Stated problem |
Pick up the guide to building a lean canvas below after its final line and continue writing it.

BEGIN Selected extract

Early success will be determined by how well you know and serve your early adopters.

In the words of the world-renowned marketer, Seth Godin, you often have to,

“Find ten people who trust you/respect you/need you/listen to you… Those ten people need what you have to sell, or want it. And if they love it, you win. If they love it, they’ll find you ten more people (or a hundred or a thousand or, perhaps, just three).”

For example, Facebook didn’t start with everyone. It started with students on the Harvard Campus.

For you, maybe your early adopters are new moms who have had a baby in the last 6 months and are struggling with their sense of self. They enjoy their career and are trying to adapt to their new role.

The fact that they have recently gone through a massive life transition will likely leave them feeling unsettled and more open for help.

Remember: people usually buy products + services for deeper, emotional reasons, not logical ones.

Step 5.

Now that you know who your ideal target audience is, give your lean canvas a title that encapsulates your idea and speaks to your core customers.

In our experience, a good title will help frame your thoughts, and bring the type of “energy” you want to the rest of your lean canvas (and your business).

For example, maybe your title for your business for new moms reads something like:

Mom Boss Training, Inc.
Get active, eat better, and enhance your confidence in 90 days (or it’s free).

END Selected extract
BEGIN Items

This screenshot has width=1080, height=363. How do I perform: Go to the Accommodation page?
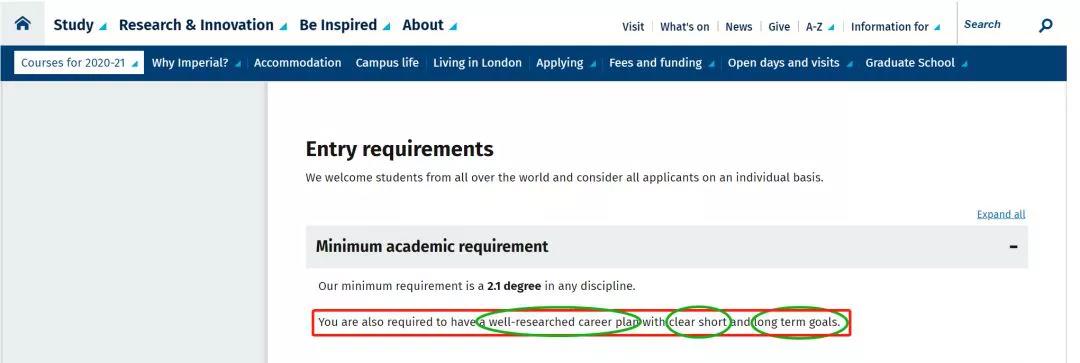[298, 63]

END Items
BEGIN Items

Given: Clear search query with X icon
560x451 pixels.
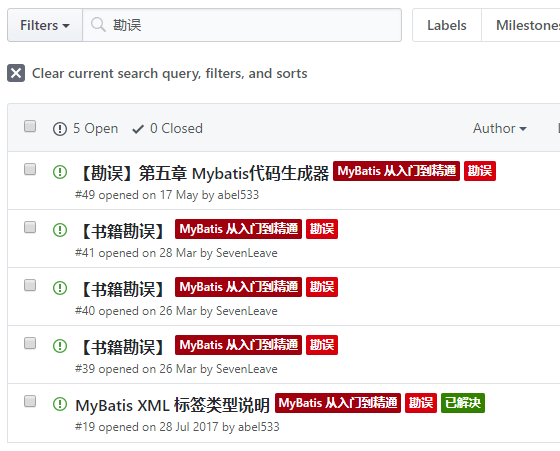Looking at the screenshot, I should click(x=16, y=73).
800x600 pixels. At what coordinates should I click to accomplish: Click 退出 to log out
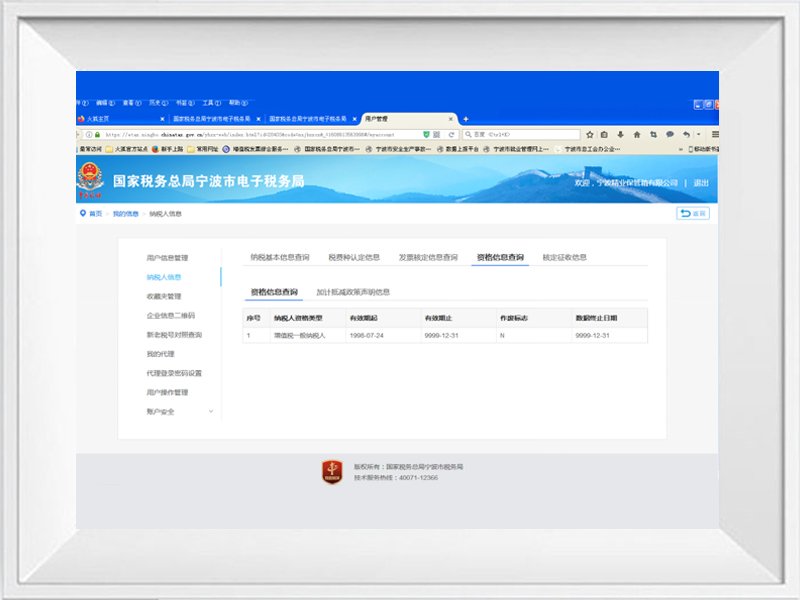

END Items

Answer to the exercise |
Step 6.

List your clients’ top 1-3 problems that they’re looking to solve.

While it might be tempting to simply list external problems, like weight loss, increased strength, or more energy, it’s important to dig beneath the surface.

In order to increase client interest, engagement, and impact, you must tune into their internal and philosophical problems too.

For example, while new moms might come to you to “help them lose the baby weight”, internally they might feel a lack of confidence or a sense of shame that they just can’t “handle” being a new mom.

Or, perhaps, there’s a bigger, philosophical problem they’re dealing with: every woman ought to have the chance to be a mom without losing themselves.

To find out your client’s deeper problems, we recommend two techniques:

1) The 5 Whys Exercise, and
2) Jobs To Be Done

The 5 Whys Exercise

The 5 Whys Technique was created by Sakichi Toyota, the Japanese industrialist, inventor, and founder of Toyota Motor Corporation in the 1930s.

It was created as a way to dig deeper into problems and drill down to their root cause in order to make decisions around what’s actually happening, rather than what someone thinks is happening.

You can use this exercise with your current or prospective clients to discover their deeper motivation for hiring you.

The idea is to ask your clients a question like:

Why did you decide to seek out my services?

They might answer:

Because I recently became a new mom and I’d like to drop my baby weight.

Then you ask “why” to that answer. Like this:

Why is dropping the baby weight important to you?

They might say:

Because I want to feel like myself again.

Then, you ask, “why” again, like this:

But why does feeling like yourself matter?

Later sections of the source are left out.